Шаламов характеризовался тем, что измениться не мог. Он не мог ничему научиться. И происходило это потому, что его непосредственность дополнялась видением истины, которое и давало ему опору в жизни и понимание того, что истина, которую он видит, выше всякой разумности. Собственно рассудочный человек не видит истины. Его поведение определяется его чувствами, то есть рефлексами.

Разумный человек видит лишь собственную истину. Он представляет собой единство субъекта и объекта, в котором имеет место объективное, понятийное отражение внешней среды с точки зрения критериев его субъективности. Основная характеристика разумного человека заключается в его практическом отношении к реальности. И поэтому разумный человек, то есть человек второго уровня, является антиподом человеку, соединяющего в себе первый и третий уровни.

Разумный человек в себе самодостаточен с точки зрения критериев выживаемости.
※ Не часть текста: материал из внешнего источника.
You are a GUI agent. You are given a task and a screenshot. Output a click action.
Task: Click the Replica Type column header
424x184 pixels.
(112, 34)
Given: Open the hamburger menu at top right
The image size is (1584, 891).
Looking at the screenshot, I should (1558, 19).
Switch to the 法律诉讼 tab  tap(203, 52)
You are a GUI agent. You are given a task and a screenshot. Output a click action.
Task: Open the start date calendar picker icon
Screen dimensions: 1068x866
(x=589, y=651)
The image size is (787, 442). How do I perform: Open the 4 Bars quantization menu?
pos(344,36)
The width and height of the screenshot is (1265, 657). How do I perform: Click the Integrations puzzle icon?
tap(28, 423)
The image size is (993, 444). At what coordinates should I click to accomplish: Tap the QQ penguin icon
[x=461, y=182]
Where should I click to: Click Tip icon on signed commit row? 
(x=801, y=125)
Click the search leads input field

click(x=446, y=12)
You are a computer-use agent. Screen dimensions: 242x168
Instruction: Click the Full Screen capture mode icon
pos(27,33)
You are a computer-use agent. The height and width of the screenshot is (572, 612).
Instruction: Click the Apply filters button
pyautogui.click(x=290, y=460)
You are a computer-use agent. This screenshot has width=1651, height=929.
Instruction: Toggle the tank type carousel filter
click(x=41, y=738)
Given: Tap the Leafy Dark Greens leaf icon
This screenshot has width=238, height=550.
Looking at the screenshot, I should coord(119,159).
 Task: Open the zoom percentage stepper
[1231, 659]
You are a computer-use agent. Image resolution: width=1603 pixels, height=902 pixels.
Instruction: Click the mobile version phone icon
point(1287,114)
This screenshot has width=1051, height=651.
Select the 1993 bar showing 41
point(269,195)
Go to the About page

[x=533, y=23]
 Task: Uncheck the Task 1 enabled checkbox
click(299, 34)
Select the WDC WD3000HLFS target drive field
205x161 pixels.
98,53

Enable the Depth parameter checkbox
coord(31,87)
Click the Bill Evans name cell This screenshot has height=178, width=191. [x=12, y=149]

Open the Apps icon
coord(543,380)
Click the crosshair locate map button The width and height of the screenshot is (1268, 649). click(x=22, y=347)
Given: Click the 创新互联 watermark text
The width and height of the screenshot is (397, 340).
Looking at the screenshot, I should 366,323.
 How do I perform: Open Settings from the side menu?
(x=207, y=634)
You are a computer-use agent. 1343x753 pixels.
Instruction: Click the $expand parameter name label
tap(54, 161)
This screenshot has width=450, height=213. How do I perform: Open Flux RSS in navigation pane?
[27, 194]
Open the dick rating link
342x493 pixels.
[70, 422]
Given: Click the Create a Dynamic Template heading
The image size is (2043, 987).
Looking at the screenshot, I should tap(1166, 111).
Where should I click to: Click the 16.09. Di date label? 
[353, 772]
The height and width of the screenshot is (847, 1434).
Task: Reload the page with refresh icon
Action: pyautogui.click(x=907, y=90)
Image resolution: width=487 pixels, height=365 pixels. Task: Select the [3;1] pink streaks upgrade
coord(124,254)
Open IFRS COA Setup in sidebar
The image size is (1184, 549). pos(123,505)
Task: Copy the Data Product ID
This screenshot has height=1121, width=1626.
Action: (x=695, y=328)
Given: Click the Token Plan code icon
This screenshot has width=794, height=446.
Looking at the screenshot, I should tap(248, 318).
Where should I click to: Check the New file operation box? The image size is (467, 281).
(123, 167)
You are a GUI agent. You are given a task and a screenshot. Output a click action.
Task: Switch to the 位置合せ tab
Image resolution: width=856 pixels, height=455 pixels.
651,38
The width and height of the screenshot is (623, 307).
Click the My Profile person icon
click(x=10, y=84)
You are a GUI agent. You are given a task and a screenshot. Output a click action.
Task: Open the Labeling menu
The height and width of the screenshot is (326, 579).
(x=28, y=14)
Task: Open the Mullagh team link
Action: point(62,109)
Человек типа «рассудок – интеллектуальная интуиция» не эффективен с точки зрения критериев выживаемости в социальной среде и представляет собой разные модусы в зависимости от того, какая из сторон у него положена, какая снята, или, другими словами, какая из сторон у него вытеснена в бессознательное, и какая сторона занимает исключительное положение в психике его сознания.

Если в бессознательное вытеснен первый уровень, то такой человек оказывается крайне непрактичен в смысле приспособления к текущей социальной реальности. Это связано с тем, что он при этом «прозревает истину человека как рода», причем, всё это у него идет на идеальном, если хотите, всеобщем, абстрактном уровне.

Аналогично, если у него вытеснена в бессознательное интеллектуальная интуиция, то он точно также оказывается неудобным, поскольку его поведение определяется его инстинктивно-рефлекторными схемами, которые не управляемы извне вследствие доминирования в нем критериев «космической» истины, её принципов.

Часть вторая

Предпосылки рождения легенды

Варламов пишет:

«Аресты тридцатых годов были арестами людей случайных. Это были жертвы ложной и страшной теории о разгорающейся классовой борьбе по мере укрепления социализма. У профессоров, партработников, военных, инженеров, крестьян, рабочих, наполнивших тюрьмы того времени до предела, не было за душой ничего положительного, кроме, может быть, личной порядочности, наивности, что ли, – словом, таких качеств, которые скорее облегчали, чем затрудняли карающую работу тогдашнего «правосудия». Отсутствие единой объединяющей идеи ослабляло моральную стойкость арестантов чрезвычайно. Они не были ни врагами власти, ни государственными преступниками, и, умирая, они так и не поняли, почему им надо было умирать. Их самолюбию, их злобе не на что было опереться. И, разобщенные, они умирали в белой колымской пустыне – от голода, холода, многочасовой работы, побоев и болезней. Они сразу выучились не заступаться друг за друга, не поддерживать друг друга. К этому и стремилось начальство. Души оставшихся в живых подверглись полному растлению, а тела их не обладали нужными для физической работы качествами.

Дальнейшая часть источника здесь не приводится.